Священник опять упрямо повторил:
— Церковь никому не подчинена, кроме бога.
— И без бога разберемся. А если что вам непонятно — Чека разъяснит, гражданин Боголепский.
Священник опять развел руками и сокрушенно вздохнул:
— Власть ваша.
— Да уж, конечно, не ваша. Кончилась ваша власть! — зло сказал Сергунов и добавил: — Выходит, договорились и говорить больше не о чем.
Евлампий поднялся со скамьи, надел шляпу и, не попрощавшись, вышел.
АКИМ КРИВОЙ
Через неделю новое правление расстаралось: в лавку товар привезли. И вышел вокруг этого опять большой шум.

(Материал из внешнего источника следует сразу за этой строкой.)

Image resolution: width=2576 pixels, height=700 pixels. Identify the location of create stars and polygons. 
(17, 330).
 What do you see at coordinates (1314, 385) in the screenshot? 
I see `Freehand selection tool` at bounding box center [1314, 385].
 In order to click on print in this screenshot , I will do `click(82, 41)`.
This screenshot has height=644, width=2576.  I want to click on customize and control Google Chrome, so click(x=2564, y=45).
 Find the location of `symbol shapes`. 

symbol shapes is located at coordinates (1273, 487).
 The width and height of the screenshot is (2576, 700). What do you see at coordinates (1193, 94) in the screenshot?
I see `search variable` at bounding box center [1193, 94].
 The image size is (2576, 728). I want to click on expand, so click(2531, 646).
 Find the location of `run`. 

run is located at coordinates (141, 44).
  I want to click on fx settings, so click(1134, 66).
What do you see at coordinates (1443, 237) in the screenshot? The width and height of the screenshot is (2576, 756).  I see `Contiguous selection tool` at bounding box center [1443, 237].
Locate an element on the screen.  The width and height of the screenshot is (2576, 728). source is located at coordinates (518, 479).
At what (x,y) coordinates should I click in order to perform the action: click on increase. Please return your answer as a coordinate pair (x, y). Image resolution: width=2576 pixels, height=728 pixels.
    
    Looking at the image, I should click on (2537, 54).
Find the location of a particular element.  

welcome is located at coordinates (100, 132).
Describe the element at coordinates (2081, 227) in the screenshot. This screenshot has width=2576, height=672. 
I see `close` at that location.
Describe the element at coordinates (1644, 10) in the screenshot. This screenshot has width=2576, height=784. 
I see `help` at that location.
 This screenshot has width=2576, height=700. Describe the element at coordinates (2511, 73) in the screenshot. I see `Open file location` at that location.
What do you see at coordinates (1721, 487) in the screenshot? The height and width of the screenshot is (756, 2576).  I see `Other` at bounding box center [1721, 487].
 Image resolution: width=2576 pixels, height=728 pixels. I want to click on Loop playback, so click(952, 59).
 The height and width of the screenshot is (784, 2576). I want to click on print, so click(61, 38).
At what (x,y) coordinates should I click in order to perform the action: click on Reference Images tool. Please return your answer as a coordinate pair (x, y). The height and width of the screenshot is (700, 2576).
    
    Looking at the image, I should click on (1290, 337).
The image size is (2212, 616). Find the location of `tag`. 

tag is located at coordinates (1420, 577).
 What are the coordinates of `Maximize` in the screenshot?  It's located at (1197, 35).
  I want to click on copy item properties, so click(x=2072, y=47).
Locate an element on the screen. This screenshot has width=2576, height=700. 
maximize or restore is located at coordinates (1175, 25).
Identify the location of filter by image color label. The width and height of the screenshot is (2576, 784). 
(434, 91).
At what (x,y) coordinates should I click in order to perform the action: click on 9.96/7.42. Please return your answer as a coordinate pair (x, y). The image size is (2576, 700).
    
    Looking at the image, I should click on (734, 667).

В город отправились Говорок и Семен на двух подводах, запряженных игуменскими конями. Сергунов тоже на первый раз с ними поехал. Три дня проездили. На четвертый к вечеру чуть не все село сбежалось к потребительской лавке. Пока разгружали, каждый увидел: мануфактура, ящик мыла, бочка керосина, кое-какой скобяной товар, несколько кос, серпов, гвоздей два ящика; всего этого село давно не видело, а главное — три куля соли. Соль в селе, как золото, ценилась: не было ее — все старые солоницы во щах выварили.
Бабы с мешками и с кошелками сбежались. Только Говорок, непривычно важный и немногословный, объявил:
— Завтра, бабы, завтра. Сегодня время позднее — разобраться с товаром не поспеем.
Важным стал Тимофей Говорок. Было от чего: Аким Кривой за все время столько товару в лавку не доставлял. Если чего и получал, то норовил ночью привезти — и прямо к себе во двор. А тут товар сгружали на глазах у всех — смотрите, люди добрые!
Сгрузили товар. Заперли лавку. Говорок пять раз проверил каждый запор. Только после этого домой пошел. Идет и все на лавку, полную товара, оглядывается.
Иван, Федя, Колька и Семен погнали кооперативных коней в ночное. Сухое, жаркое лето стояло. Трава выгорела — корм плохой, только в березовой роще у болота есть еще немного травы.
Спутали лошадей, пустили на выпас, а сами развели костер и расположились вокруг него.
Июльские ночи стали длиннее, и заря потухала совсем. В темноте тяжело топали лошади, прыгая на спутанных ногах. Потрескивал костер, бросая вверх, в черноту ночи, звездочки искр.